Additionally, EV20-sss-vc/MMAF cell killing activity was revealed to be to be strictly target-dependent. This was demonstrated by using HER-3 negative osteosarcoma SjSa-1cells, in which no cell killing could be observed (Fig. 3B) and by a competition assay with a 500-fold molar excess of naked EV20 antibody (Fig. 3C). Finally, the HER-3 low-expressing SNU 449 cells were revealed to be nearly insensitive to the ADC (Fig. 2A).

As HER-2 was revealed to be highly expressed in LC cells, the activity of EV20-sss-vc/MMAF was compared to the activity of the clinically approved anti-HER-2 ADC (T-DM1) in HepG2 cells. Despite the cells expressing similar levels of HER-2 and HER-3 (Fig. 1A), EV20-sss-vc/MMAF exhibited a significantly increased cell killing activity, suggesting this ADC was more effective in comparison to T-DM1 (Fig. 3D).
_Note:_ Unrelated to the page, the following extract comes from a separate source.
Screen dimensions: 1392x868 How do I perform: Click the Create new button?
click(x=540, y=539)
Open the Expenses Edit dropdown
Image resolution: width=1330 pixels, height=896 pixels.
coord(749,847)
As HER-3 expression/activation is upregulated in response to several drugs, including sorafenib (11,20,29,30), it was investigated whether the activity of EV20-sss-vc/MMAF could be potentiated by combination with this agent. In line with a previous study (9), treatment of LC cells with sorafenib induced a potent cell killing activity with an IC₅₀ ranging between ~7 and 1 µM (Fig. 4A, left panels). However, cell killing activity was not associated with the upregulation of either HER-3 or HER-2 receptors (Fig. 4A, right panels). Similarly, no upregulation of HER-3 expression was detected in HepG2 cells grown under chronic exposure (up to 5 months) of 2 µM of sorafenib, (Fig. 4B, upper panel) and no increase of EV20-sss-vc/MMAF cell killing activity was observed in these cells (Fig. 4B, lower panel).

The therapeutic activity of EV20-sss-vc/MMAF ADC as a single agent in LC-derived xenografts was evaluated in xenografts assays. Although different methodological approaches were assessed, only mice harbouring tumours derived from subcutaneous injection of HepG2 were available for therapeutic study. As revealed in Fig. 5A, within 6 weeks after the start of administration, the tumor volumes in the EV20-sss-vc/MMAF-treated group were significantly smaller compared with the vehicle-treated group. The growth suppression effect was accompanied by increased survival (Fig. 5B).